The family of a 30-year-old Harnett County man who died on the way home from an 8-day stay at Cape Fear Valley Medical Center says the hospital discharged him against his will.
Posted 2011-11-23T20:13:32+00:00 - Updated 2011-11-23T23:07:00+00:00
Man dies on way home from Fayetteville hospital stay

The family of a 30-year-old Harnett County man who died on the way home from an 8-day stay at Cape Fear Valley Medical Center says the hospital discharged him against his will.

Adarrin "Jonte" Washington was being treated for pneumonia, but when the hospital tried to send him home on Tuesday, he refused to sign the paperwork, his mother told WRAL News on Wednesday.

"He had been saying he didn't want to go home. He said he didn't want to go home because he told them something was wrong with him," said Deborah Washington. "(But the hospital said) they couldn't find anything wrong with him."

It wasn't the first lengthy hospital stay for Washington, who had non-Hodgkin's lymphoma. He was hospitalized for a month earlier this fall, his family said.

On Tuesday, the hospital arranged for one of their vans to take him home, but when the driver arrived to pick him up, he found Washington unresponsive. The driver called the nursing supervisor, the family said.
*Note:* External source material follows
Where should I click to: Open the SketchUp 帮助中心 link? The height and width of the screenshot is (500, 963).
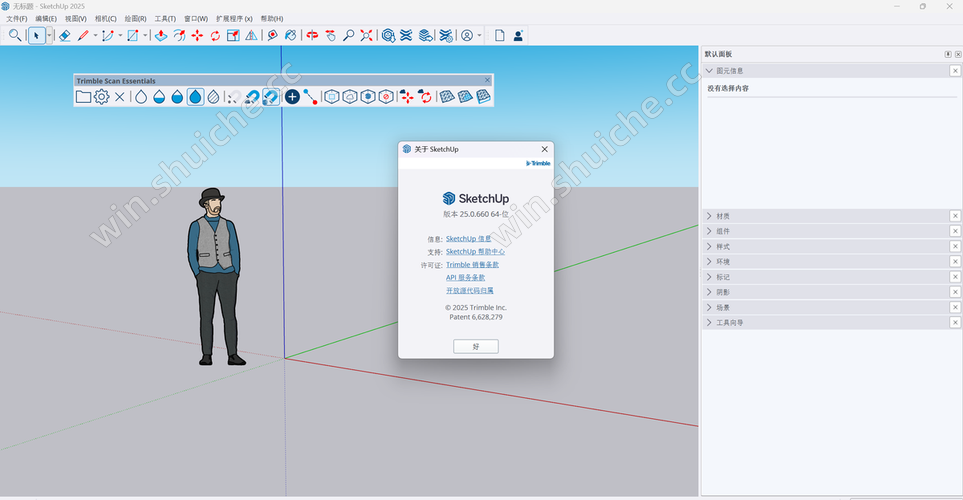[x=475, y=252]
"Their response was, 'He does this all the time. He does not want to go home,'" Washington's cousin, Shamekia Powell, said.
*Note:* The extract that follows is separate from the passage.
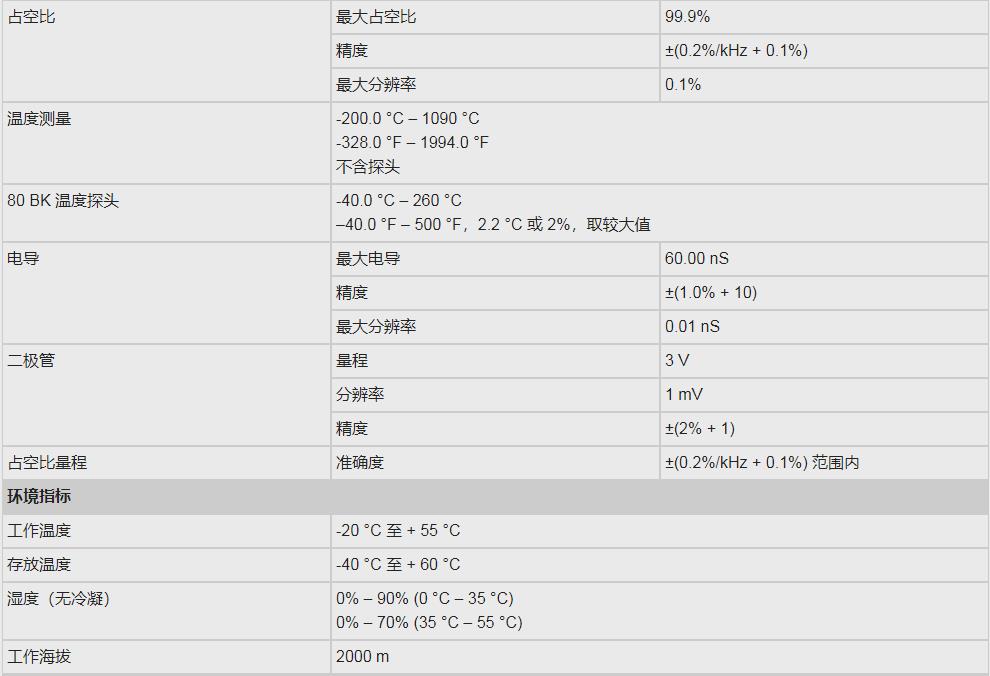
Task: Click the 60.00 nS conductance value
Action: point(697,259)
Powell said Washington's past behavior should not have determined his lack of treatment. 

"Whether he (does it all the time) or not, if he's telling you he's unresponsive, somebody should have checked this man out," she said.

By the time the driver brought Washington home, he was cold to the touch, Deborah Washington said.

"My son was laying his head back, his eyes rolled back in his head," she said. "My son was dead before he even got there."

The hospital has come under fire recently for patient treatment in the emergency room. At least two lawsuits have been filed in recent weeks, including one from a woman who said a hospital security officer put her mentally ill husband in a choke hold, killing him.

No one at Cape Fear Valley Medical Center would comment on Washington's death or whether it's being investigated, citing patient confidentiality laws. Hospital spokeswoman Janet Conway said in a statement that the hospital takes patient safety very seriously.

"We only discharge patients from the hospital when it has been medically determined that the patient no longer requires hospitalization," the statement said. "In these cases, patients are given written discharge instructions for their at-home care and may be reassessed by a physician or nurse if they verbalize a reluctance to go home."

A cause of death for Washington has not been determined, pending the results of an autopsy.